Domenica: La misura del perdono è perdonare senza misura


Matteo 18,21-35
In quel tempo, Pietro si avvicinò a Gesù e gli disse: «Signore, se il mio fratello commette colpe contro di me, quante volte dovrò perdonargli? Fino a sette volte?». E Gesù gli rispose: «Non ti dico fino a sette volte, ma fino a settanta volte sette. Per questo, il regno dei cieli è simile a un re che volle regolare i conti con i suoi servi. Aveva cominciato a regolare i conti, quando gli fu presentato un tale che gli doveva diecimila talenti. Poiché costui non era in grado di restituire, il padrone ordinò che fosse venduto lui con la moglie, i figli e quanto possedeva, e così saldasse il debito. Allora il servo, prostrato a terra, lo supplicava dicendo: “Abbi pazienza con me e ti restituirò ogni cosa”. Il padrone ebbe compassione di quel servo, lo lasciò andare e gli condonò il debito. Appena uscito, quel servo trovò uno dei suoi compagni, che gli doveva cento denari. Lo prese per il collo e lo soffocava, dicendo: “Restituisci quello che devi!”. Il suo compagno, prostrato a terra, lo pregava dicendo: “Abbi pazienza con me e ti restituirò”. Ma egli non volle, andò e lo fece gettare in prigione, fino a che non avesse pagato il debito. Visto quello che accadeva, i suoi compagni furono molto dispiaciuti e andarono a riferire al loro padrone tutto l’accaduto. Allora il padrone fece chiamare quell’uomo e gli disse: “Servo malvagio, io ti ho condonato tutto quel debito perché tu mi hai pregato. Non dovevi anche tu aver pietà del tuo compagno, così come io ho avuto pietà di te?”. Sdegnati o, il padrone lo diede in mano agli aguzzini, finché non avesse restituito tutto il dovuto. Così anche il Padre mio celeste farà con voi se non perdonerete di cuore, ciascuno al proprio fratello».

Avevamo già ascoltato questo racconto circa un mese fa il 18 agosto. Oggi Domenica ci viene riproposto. Allora cogliamo l’occasione per sottolineare che il nemico giurato del perdono si chiama giustizia. Il servo perdonato tratta il suo simile con giustizia, anche se alla fine lo prende per il collo e lo strangola. Certo è giusto ma insieme spietato. Si può essere perfetti osservanti della legge ma allo stesso tempo malvagi. Onesti e insieme cattivi. Esiste di certo una giustizia che corrisponde alla legalità e questa va osservata solo se la legge è giusta, ma vi è anche una giustizia che oltrepassa la legge e questa si chiama perdono, il quale non dà a ciascuno ciò che si merita, ma dona ciò che l’altro necessita. Per trasformare il mondo non sono sufficienti diritto e giustizia. Occorre vivere ‘da Dio’, ossia usando misericordia.

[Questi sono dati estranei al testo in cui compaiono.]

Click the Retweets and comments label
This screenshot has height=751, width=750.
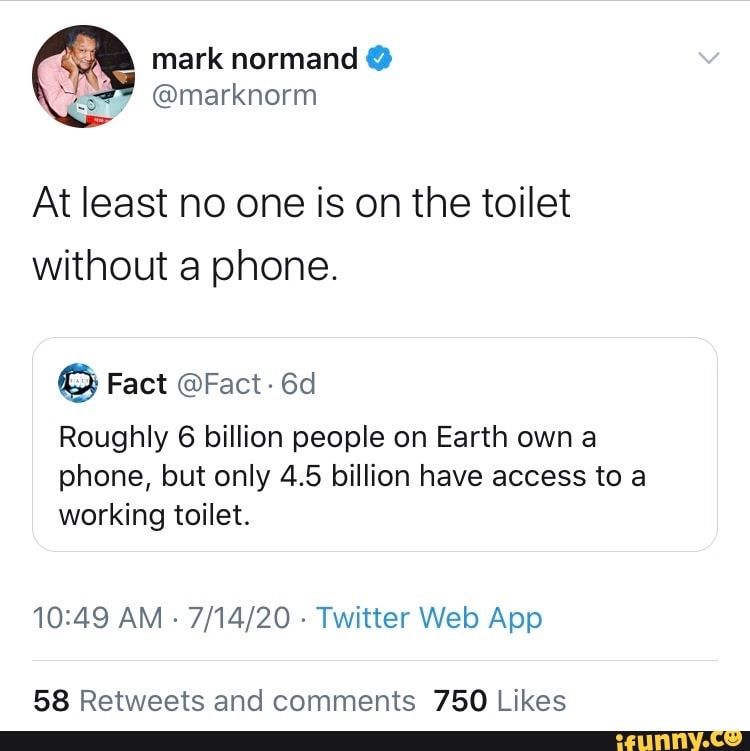click(247, 701)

Di fronte a politi­che ingiuste che umiliano la dignità umana, o che respingono gli immigrati serve il coraggio della denuncia. A vol­te si tace per rispettare gli equilibri, ma la critica è un dovere. Come il chiedersi se si è fatto abbastan­za per i poveri. Il cristiano non può acconten­tarsi di affermare i principi generali deve impe­gnarsi nella realtà sociale soprattutto quando i poveri bussano e le istituzioni non fanno niente. Di fronte alle emergenze di questi il no­stro dovere è dare concretamente una mano.
Quindi la parabola di oggi ci restituisce un’immagine di Dio sorprendente: a non dobbiamo mai sentirci in debito con Dio. Il suo perdono nei nostri confronti è sempre previo. Devo passare dalla logica del debito: “devo dare qualcosa a lui”, alla logica del credito: “sono qui per ricevere tutto da lui”. Questo passaggio è quello che si definisce il passaggio dalla legge al Vangelo: dal considerarsi servi, espiando tutta la vita, alla gioia di essere figli, amati alla follia. Noi pensiamo sempre di dover restituire, o ripagare Dio per qualcosa, sacrificarsi per qualcosa.

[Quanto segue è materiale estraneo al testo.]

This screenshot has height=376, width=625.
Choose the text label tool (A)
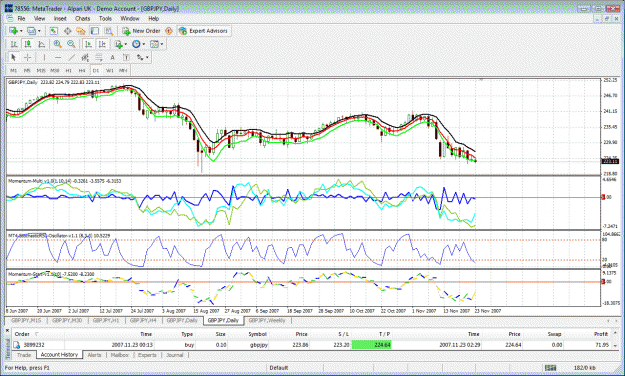pyautogui.click(x=112, y=57)

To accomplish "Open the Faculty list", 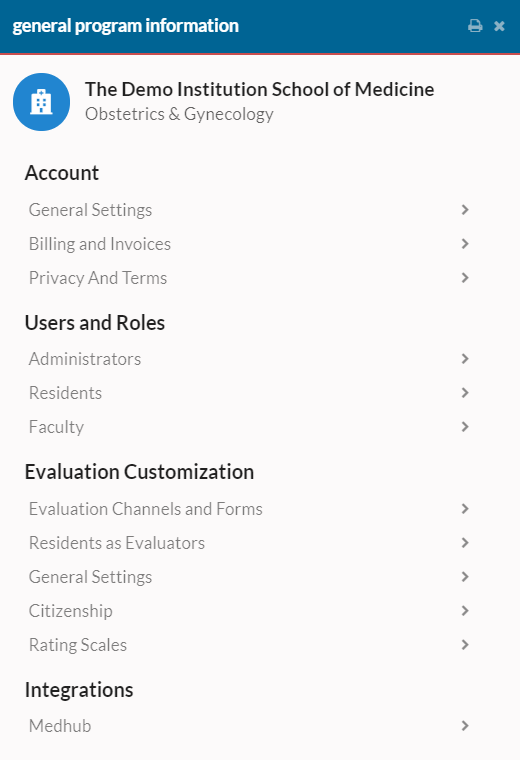I will pos(249,427).
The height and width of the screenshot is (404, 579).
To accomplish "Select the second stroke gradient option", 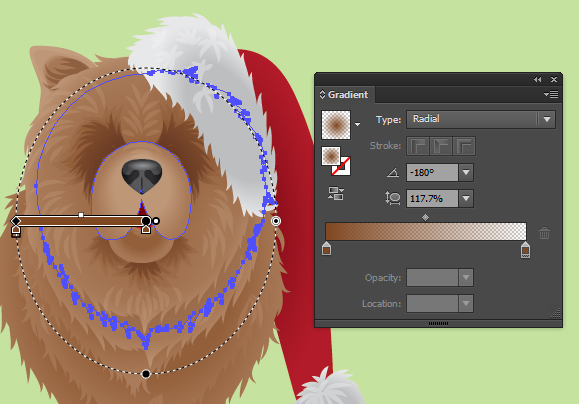I will click(441, 146).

Non c’è alcun debito da pagare nei confronti dell’amore, o peggio ancora da riparare, c’è solo da godere del dono. Dio non vuole che ci consumiamo in un pentimento sterile, al fine di espiare, ma desidera solo che godiamo del suo amore. Dio è come addolorato di vederci come schiavi che pensano di vivere dovendo sempre sdebitarsi. Per cui chiedere perdono cosa significherà?, nient’altro che essere disposti ad accettarlo!